GIVEN PASSAGE =>
────────

Top tips for choosing the right therapist for your children

Science and Health

Once again, a case has made waves about a psychologist abusing a patient, this time a 12-year-old girl. It is infuriating to hear about another therapist who exploits the therapeutic relationship for sexual abuse.

When it comes to a child, one can only imagine the turmoil the parents experience. Beyond frustration, anger, and anxiety, it is likely that they also feel a heavy sense of guilt and helplessness.

Parents who entrusted their loved ones with a psychologist like that find themselves betrayed and have to cope with the fact that they sent their child to someone who sexually abused them.

It is important to remember that abusers do not wear warning signs. A sexual abuser can appear outwardly nice, intelligent, and respectable. In fact, most sexual offenses are committed by someone the victim knows well and trusts.

How will you know that you sent your children to the right therapist? (credit: SHUTTERSTOCK)

So how can you know if you have sent your children to the right therapist?

────────

[Entries from a data source]
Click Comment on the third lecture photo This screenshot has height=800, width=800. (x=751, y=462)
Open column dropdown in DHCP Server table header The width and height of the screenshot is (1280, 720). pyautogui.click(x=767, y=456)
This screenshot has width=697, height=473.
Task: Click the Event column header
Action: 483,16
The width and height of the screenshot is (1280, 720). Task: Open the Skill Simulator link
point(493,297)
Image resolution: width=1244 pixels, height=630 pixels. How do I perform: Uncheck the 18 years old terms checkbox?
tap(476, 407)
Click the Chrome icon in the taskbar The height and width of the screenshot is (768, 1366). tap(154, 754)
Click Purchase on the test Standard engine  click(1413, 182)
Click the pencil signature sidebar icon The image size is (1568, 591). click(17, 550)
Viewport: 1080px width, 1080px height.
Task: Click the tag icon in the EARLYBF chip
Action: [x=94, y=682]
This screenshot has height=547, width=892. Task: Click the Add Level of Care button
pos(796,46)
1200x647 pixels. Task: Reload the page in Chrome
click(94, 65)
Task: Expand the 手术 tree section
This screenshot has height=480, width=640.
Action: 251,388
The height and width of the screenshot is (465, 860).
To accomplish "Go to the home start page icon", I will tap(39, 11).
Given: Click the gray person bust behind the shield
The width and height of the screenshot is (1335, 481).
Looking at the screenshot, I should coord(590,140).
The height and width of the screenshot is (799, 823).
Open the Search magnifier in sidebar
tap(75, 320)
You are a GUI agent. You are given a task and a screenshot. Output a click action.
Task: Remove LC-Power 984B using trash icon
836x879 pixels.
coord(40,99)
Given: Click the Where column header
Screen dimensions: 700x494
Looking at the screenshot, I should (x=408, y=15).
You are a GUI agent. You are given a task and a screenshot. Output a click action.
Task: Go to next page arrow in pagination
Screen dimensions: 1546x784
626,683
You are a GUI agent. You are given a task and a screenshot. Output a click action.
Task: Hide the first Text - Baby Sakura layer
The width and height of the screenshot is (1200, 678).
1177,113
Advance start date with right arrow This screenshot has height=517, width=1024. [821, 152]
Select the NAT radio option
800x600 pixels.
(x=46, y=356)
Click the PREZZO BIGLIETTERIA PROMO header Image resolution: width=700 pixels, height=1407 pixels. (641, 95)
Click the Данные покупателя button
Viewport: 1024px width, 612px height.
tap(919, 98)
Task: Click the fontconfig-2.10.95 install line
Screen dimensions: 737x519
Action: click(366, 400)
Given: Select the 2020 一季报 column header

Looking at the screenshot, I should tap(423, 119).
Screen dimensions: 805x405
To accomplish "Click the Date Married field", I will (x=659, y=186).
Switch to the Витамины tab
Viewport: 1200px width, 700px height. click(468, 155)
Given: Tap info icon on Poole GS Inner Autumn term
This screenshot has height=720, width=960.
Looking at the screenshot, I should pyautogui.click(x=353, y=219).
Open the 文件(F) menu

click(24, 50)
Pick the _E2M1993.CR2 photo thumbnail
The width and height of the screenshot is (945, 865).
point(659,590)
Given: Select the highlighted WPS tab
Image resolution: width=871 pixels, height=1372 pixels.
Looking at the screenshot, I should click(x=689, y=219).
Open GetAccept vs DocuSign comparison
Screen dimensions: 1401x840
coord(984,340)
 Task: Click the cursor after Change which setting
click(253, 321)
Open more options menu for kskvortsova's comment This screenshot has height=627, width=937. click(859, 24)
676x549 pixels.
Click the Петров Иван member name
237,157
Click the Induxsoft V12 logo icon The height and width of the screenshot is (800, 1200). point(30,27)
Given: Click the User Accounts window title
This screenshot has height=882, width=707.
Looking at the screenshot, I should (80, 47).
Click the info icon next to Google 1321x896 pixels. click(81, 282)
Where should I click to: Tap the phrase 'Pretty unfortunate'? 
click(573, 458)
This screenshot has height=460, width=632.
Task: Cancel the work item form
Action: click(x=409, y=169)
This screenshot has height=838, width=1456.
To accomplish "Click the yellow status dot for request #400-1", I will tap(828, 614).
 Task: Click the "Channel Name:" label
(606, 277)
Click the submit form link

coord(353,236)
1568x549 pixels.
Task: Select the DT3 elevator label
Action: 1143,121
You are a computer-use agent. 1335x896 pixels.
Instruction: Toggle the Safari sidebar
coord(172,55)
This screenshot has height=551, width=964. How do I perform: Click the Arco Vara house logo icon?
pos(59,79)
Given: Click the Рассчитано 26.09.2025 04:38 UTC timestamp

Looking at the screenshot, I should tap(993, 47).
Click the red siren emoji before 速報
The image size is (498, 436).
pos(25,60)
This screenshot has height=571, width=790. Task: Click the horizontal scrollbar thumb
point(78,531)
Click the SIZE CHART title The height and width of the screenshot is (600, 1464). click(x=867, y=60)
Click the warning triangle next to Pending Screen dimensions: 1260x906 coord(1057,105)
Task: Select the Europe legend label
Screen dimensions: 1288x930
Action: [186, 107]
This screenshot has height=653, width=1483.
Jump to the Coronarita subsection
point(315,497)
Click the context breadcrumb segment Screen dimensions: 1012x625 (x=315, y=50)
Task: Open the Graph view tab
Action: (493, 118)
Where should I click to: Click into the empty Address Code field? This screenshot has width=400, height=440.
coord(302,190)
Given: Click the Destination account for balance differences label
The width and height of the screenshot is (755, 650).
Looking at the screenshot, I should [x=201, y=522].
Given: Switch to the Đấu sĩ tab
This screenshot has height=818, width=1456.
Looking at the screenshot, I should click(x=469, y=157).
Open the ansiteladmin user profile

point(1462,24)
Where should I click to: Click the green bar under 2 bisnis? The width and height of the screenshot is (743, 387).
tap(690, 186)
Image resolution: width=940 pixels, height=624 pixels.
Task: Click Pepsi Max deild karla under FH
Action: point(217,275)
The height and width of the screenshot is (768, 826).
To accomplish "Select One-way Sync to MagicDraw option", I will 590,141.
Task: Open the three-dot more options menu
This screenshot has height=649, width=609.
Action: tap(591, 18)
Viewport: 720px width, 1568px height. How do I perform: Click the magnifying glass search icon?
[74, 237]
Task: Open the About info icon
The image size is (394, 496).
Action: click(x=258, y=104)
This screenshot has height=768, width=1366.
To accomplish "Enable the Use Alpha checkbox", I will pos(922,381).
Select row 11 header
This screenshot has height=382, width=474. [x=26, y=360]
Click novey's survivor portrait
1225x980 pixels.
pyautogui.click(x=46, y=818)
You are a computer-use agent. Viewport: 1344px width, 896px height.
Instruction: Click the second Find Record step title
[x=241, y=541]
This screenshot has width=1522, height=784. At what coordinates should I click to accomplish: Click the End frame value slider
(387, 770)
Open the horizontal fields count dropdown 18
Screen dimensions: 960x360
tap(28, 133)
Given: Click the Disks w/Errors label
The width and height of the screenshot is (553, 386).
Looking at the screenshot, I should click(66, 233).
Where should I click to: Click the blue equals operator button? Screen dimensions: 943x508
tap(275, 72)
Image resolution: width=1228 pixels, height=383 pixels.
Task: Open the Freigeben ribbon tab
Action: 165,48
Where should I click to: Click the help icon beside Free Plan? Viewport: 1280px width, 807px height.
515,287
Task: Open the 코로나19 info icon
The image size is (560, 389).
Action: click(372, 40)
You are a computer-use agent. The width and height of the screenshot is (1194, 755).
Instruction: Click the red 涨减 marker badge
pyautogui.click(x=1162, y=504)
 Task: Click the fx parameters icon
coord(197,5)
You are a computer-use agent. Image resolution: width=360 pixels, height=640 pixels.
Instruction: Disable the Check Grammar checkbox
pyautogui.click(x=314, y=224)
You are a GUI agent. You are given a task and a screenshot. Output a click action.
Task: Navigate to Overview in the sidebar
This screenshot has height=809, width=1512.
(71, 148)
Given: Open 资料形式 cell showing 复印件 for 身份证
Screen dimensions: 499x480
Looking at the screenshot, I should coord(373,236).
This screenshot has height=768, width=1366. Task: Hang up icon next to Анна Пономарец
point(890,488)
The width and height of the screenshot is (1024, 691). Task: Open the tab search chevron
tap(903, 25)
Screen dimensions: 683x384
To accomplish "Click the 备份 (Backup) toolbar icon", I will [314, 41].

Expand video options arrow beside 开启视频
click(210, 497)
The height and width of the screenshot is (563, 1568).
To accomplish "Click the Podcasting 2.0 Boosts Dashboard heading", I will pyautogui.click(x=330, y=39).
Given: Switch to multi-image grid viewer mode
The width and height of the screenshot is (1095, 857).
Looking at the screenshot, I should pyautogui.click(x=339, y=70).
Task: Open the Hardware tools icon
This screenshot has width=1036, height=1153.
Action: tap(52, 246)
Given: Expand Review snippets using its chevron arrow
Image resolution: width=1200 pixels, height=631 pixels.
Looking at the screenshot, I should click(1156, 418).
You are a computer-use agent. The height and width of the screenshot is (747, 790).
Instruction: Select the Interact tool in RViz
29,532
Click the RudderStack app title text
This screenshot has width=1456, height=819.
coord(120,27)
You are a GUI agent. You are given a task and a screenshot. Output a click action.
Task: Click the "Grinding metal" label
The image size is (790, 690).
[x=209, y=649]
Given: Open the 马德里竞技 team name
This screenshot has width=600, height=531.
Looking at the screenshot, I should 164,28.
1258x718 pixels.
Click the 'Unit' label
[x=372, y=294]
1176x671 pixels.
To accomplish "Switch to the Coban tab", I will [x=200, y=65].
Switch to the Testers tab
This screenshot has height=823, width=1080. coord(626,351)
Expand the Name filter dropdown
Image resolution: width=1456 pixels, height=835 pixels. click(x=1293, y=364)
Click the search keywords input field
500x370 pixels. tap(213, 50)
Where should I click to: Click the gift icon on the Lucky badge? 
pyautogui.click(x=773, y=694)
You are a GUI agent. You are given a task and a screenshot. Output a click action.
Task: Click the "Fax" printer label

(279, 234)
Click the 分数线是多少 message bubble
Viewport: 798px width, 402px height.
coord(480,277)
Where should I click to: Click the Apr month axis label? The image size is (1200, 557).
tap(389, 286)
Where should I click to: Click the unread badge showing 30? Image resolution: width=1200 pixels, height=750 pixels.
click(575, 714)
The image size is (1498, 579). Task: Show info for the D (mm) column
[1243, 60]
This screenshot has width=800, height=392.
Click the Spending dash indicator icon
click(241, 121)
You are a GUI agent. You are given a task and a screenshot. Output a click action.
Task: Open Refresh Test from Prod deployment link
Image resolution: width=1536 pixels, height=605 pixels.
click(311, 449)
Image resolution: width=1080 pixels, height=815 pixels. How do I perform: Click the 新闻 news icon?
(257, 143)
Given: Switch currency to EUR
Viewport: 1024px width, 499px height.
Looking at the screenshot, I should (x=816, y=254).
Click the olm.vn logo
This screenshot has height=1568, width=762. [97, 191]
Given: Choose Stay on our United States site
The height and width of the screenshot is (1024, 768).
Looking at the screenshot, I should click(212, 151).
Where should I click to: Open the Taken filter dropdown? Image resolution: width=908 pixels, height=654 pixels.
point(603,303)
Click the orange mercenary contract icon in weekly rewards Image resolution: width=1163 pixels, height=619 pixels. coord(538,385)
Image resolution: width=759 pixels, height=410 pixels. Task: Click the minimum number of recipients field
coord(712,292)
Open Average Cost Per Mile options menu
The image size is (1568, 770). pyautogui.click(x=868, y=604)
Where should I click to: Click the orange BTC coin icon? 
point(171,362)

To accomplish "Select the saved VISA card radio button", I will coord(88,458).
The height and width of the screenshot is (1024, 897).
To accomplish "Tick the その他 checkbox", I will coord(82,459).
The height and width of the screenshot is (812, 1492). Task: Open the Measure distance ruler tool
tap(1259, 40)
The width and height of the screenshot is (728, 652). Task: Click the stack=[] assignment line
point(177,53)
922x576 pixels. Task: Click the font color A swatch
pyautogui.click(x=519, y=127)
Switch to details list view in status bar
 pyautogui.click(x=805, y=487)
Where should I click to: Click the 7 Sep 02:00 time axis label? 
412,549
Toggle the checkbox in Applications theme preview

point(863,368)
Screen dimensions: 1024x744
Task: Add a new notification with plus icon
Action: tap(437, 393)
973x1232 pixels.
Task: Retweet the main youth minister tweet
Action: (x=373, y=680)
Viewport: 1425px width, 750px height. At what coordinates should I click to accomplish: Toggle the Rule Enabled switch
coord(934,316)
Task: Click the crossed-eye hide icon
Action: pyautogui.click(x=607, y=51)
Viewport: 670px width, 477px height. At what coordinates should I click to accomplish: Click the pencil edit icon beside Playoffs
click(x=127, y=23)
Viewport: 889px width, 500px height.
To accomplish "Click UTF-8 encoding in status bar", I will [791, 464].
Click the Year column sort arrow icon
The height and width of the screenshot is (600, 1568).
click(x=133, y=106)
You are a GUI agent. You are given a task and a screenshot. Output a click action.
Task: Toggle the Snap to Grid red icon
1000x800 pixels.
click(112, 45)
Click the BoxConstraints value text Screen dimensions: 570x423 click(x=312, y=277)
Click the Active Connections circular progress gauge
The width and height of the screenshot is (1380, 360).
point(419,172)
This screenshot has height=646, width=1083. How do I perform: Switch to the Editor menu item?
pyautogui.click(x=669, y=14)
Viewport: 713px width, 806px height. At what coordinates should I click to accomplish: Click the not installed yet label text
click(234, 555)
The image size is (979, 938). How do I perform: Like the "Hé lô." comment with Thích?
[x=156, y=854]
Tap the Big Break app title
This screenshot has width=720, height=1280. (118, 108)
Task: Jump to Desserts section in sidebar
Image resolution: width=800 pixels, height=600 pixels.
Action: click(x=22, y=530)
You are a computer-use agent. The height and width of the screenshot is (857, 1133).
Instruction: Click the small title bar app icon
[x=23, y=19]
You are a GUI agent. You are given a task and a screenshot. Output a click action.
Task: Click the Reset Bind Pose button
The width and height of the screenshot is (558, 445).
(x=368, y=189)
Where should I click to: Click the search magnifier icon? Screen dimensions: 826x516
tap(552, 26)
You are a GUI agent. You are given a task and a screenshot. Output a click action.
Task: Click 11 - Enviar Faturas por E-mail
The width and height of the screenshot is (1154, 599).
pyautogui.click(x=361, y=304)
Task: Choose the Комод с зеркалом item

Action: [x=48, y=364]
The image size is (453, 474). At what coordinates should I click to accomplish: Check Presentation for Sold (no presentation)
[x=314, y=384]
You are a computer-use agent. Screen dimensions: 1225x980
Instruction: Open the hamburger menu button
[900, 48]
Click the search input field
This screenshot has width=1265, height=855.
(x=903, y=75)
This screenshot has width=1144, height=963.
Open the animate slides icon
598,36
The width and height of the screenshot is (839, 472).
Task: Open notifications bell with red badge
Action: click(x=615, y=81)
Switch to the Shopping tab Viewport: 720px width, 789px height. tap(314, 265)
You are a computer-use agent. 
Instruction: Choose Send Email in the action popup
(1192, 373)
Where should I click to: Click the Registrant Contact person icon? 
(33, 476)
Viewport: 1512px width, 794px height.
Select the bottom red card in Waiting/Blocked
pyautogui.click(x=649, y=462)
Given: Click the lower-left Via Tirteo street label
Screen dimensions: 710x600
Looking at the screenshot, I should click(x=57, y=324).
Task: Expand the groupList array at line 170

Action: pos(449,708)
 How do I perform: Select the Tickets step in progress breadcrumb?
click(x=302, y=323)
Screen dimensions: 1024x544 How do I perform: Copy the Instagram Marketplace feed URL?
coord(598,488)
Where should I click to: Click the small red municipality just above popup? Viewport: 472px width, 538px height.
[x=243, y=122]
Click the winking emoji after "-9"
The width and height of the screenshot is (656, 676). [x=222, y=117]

────────

ACTION ITEM => According to the therapist article, who commits most sexual offenses? The entries play no part in this work.

OUTPUT BELOW => Someone the victim knows well and trusts.